= Little Brothers of St. Francis =

Sect of a Roman Catholic institute

The Little Brothers of St. Francis (originally founded as the Franciscan Brothers of Peace and Love) were members of a Roman Catholic institute of Religious Brothers founded in the Archdiocese of Boston on September 8, 1970, by Brother James T. Curran, L.B.S.F. (1932 - 2015).

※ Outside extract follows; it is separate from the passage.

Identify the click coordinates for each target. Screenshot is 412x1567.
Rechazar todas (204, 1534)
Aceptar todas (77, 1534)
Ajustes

Canonically designated as a Private Association of the Faithful, the community was spiritually affiliated to the Province of the Immaculate Conception of the Order of Friars Minor. Striving to be poor in spirit, they worked to serve the needs of the homeless primarily through prayer and presence. They followed a contemplative life based on the Rule of the Third Order Regular of St. Francis, also influenced by the Rule for Hermitages written by St. Francis of Assisi. The community disbanded in 2013.

==History==
James T. Curran was born in Boston, Massachusetts on June 13, 1932, the son of James P. and Anna V. Diffley Curran. He grew up in the North End and was an active member of St. Leonard's parish. He attended Boston University and for a number of years performed with the National Opera Company. He felt called to follow a life of prayer and service among the poor. In this goal, he was guided by the Franciscan friars of Immaculate Conception Province who provided him fraternal support and spiritual direction. On September 9, 1951, he professed vows as a Franciscan tertiary (Secular Franciscan).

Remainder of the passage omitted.